Cool Kaurs

Bibi Nanaki: The First Sikh

By Sukhmandir Khalsa

Sister of Guru Nanak:

Bibi Nanaki (1474 to 1518) was the elder sister of Guru Nanak Sahib. She was born in the home of her mother’s parents in the village of Chahal, a part of Punjab which is located in Lahore, Pakistan. Her maternal grandmother and grandfather were very fond of her and so named her Nanakian which means “residence of the maternal family”. Bibi is a term of respect meaning “elder sister”. Bibi Nanaki was about five years old when her brother Nanak was born and named after her.

Early Life:

Nanaki and Nanak lived in the village of Talwandi with their mother Tripta, and father Mehta Kalu who was formally known as Kalyan Chand Das Bedi of the Hindu Katri clan. As was customary they shared a home with their father Kalu’s family and the children were raised with their uncle Lalu, grandfather Shiv Ram, and grandmother Banaras. Mehtu Kalu worked as the chief accountant of his village. The family had a farm and herd of cows and buffalo.

Nanaki had a sweet temperament and kind nature. She helped with house hold chores and her brother Nanak was given the job of herdboy.

Role of Protector:

Nanaki developed a close relationship with her younger brother Nanak. She played with him and helped her mother care for him. Nanaki was the first to recognize Nanak’s devout disposition and mystic temperament. She perceived her brother’s character to be exceptionally spiritual in nature. She acknowledged Nanak as her guru and became his first disciple. She acted as his protector, placated her parent’s misgivings, and intervened on many occasions when her brother’s detachment from the world incurred their father’s anger. Nanaki stood by her brother Nanak, supported and encouraged him steadfastly all of her life.

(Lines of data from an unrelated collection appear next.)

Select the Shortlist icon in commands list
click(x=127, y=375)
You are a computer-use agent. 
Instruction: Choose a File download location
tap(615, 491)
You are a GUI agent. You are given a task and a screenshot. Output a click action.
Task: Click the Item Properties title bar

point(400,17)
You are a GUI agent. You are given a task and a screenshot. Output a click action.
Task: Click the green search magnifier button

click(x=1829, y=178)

Nanaki’s parents arranged her marriage to Jai Ram, of Sultanpur, in present day Kapurthala. Nanaki’s husband was in charge of overseeing the collection of revenues in the court of the Nawab Dault Khan Lodhi. Nanaki was only about 11 years old at the time of her marriage and remained with her father’s family until she became of age before joining her husband in Sulatanpur when she was about 16. After Nanaki left home to be with her husband, Nanak immersed himself in meditation. Nanak’s father became very frustrated that his son showed no inclination towards business. Their relationship became strained with Nanaki gone.

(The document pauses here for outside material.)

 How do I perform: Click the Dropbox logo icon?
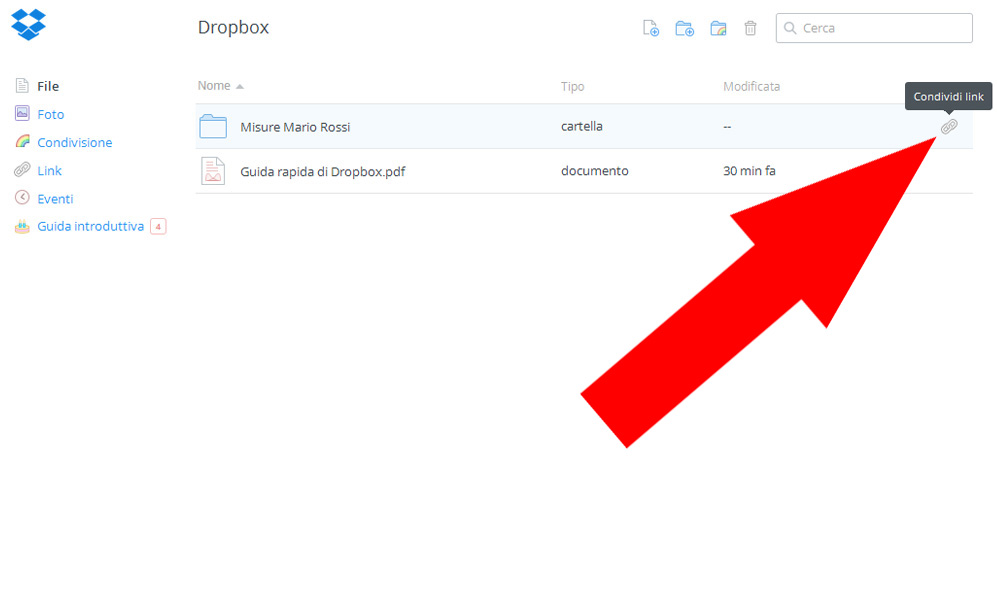point(28,24)
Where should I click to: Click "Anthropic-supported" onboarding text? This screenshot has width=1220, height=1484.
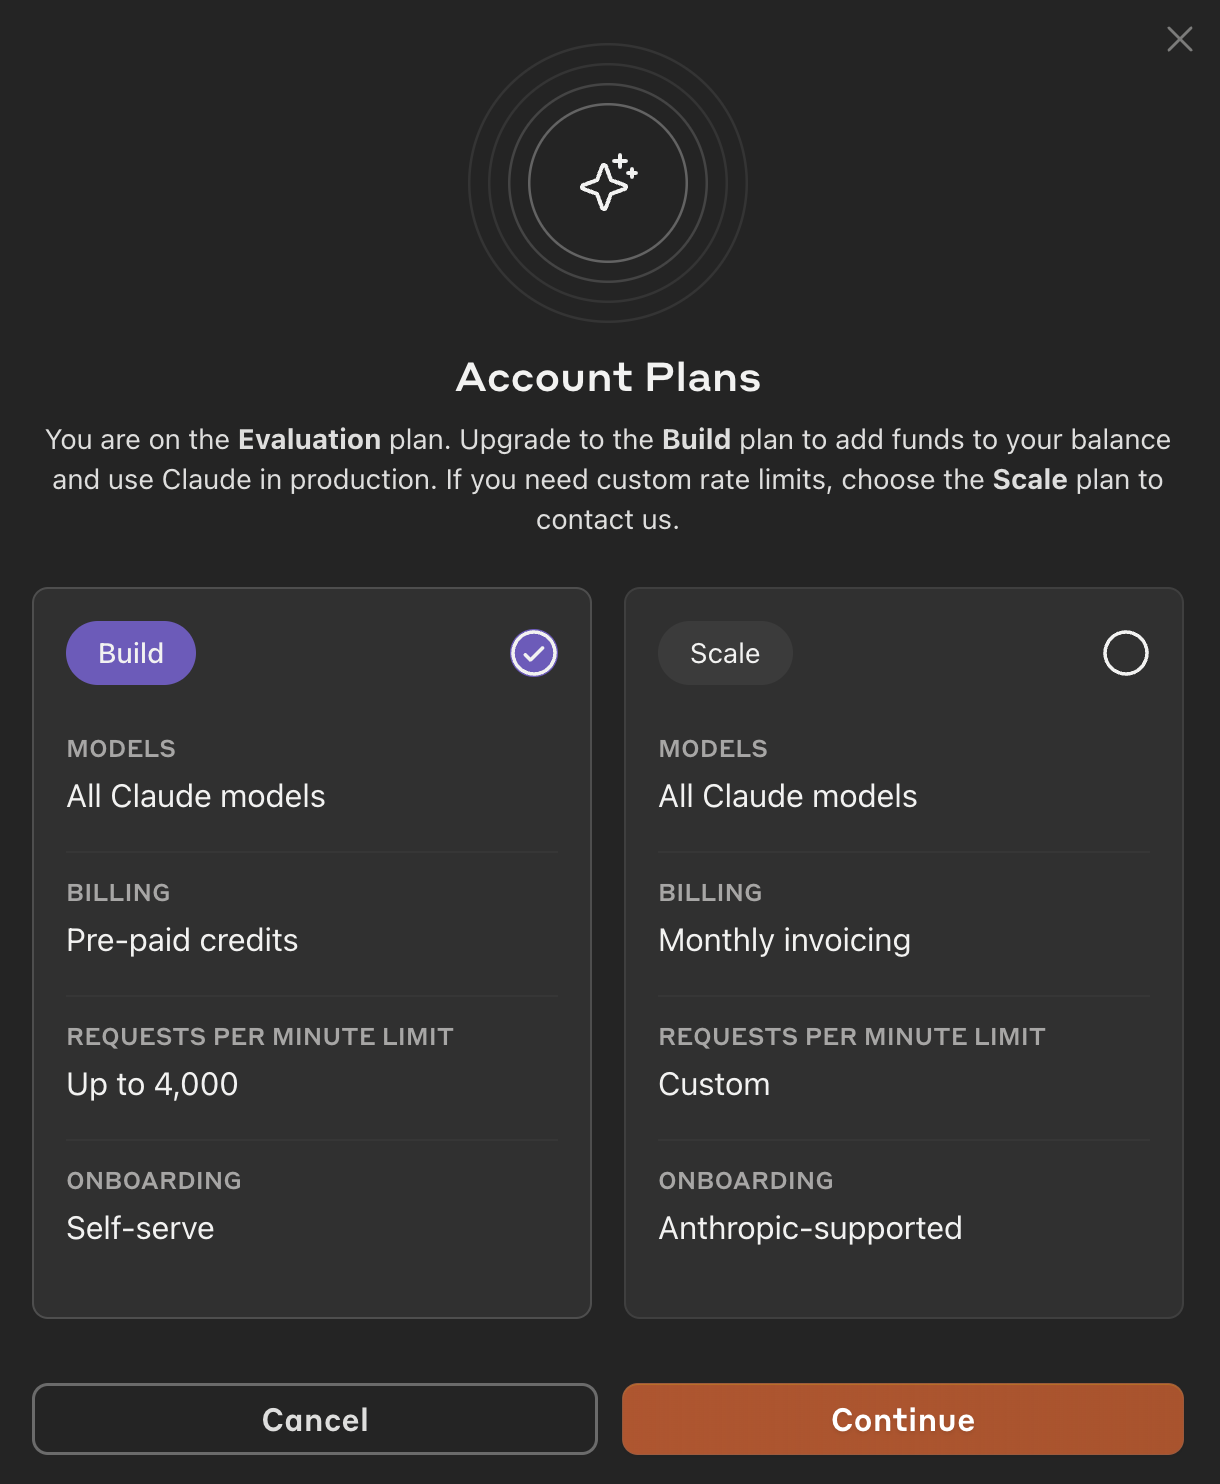coord(810,1228)
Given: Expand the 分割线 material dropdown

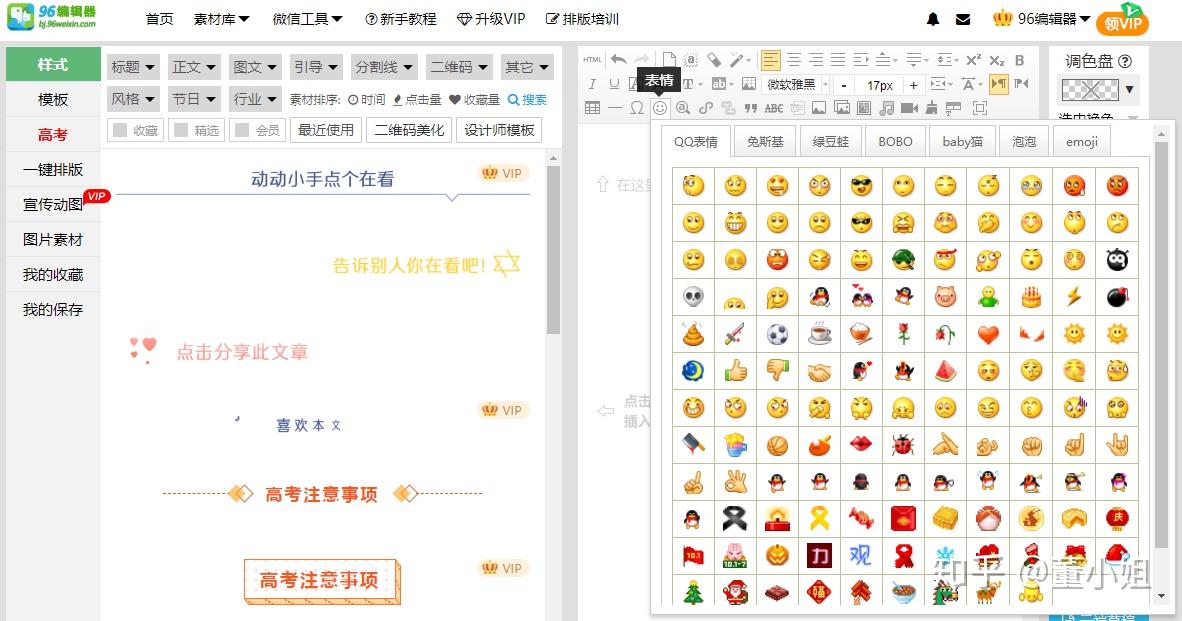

Without Nanaki to intervene on his behalf Nanak took the brunt of his fathers anger at his lack of interest in worldly affairs. The chief of Nanak’s village, Rai Bular revered Nanak as a saint. He proposed to the family that Nanak should go to Nanaki’s house in Sultanpur and live under the guardianship of his sister and brother in law. Jai Ram arranged for Nanak to work as a shopkeeper and accepted him into his household. Nanaki and her husband had arranged her brother’s marriage with Sulakhni and helped them establish a home of their own. Nanaki had no children of her own and helped her sister-in-law care for Nanak’s two sons.

Steadfast in Faith:

Nanaki fully supported Nanak’s quest for a spiritual life. She fostered her brother’s disciple, the minstrel Bhai Mardana, and gifted Mardana and Nanak with the rebab, a stringed instrument. She encouraged Nanak and Mardana to express their devotions through the medium of music and to share their message with those thirsting for truth. When Nanak disappeared into the River Beas for three days, Nanaki remained steadfast in her faith and was instrumental in proclaiming him Guru when he resurfaced.

Lifelong Bond:

Though separated by distance, Nanaki and Nanak always remained close at heart. The bond they formed lasted their entire lives. Nanak traveled extensively for 25 years but made sure to visit his sister upon his return home between journeys. He promised her that he would come to her if she should need him. At their final reunion Nanak arrived at Nanaki’s home and informed her he could stay with her only three days. Nanaki fell ill the second day, and breathed her last on the third in the arms of her beloved brother as he recited the hymn of Japji. Nanaki’s husband, Jai Ram, took his final breath three days later.

Important Dates and Corresponding Events:

Dates have been adjusted to correspond to the Western Gregorian calendar.

Birth: Chahal – 1464 A.D. Nanaki is born in the home of her maternal grandmother and grandfather.
Marriage: Talwandi – 1475 A.D. Nanaki is wed at the age of about 11 to Jai Ram of Sultanpur.
Wedded Life: Sultanpur – 1480 A.D. Nanaki joins joins her husband to take up housekeeping.
Spiritual Mother: Sultanpur – 1499 A.D. Nanaki takes over the care of her brother Guru Nanak’s eldest son Siri Chand when Nanak departs on his travels
Death: Sultanpur – 1518 A.D. Nanaki takes her final breath in the presence of her brother Guru Nanak.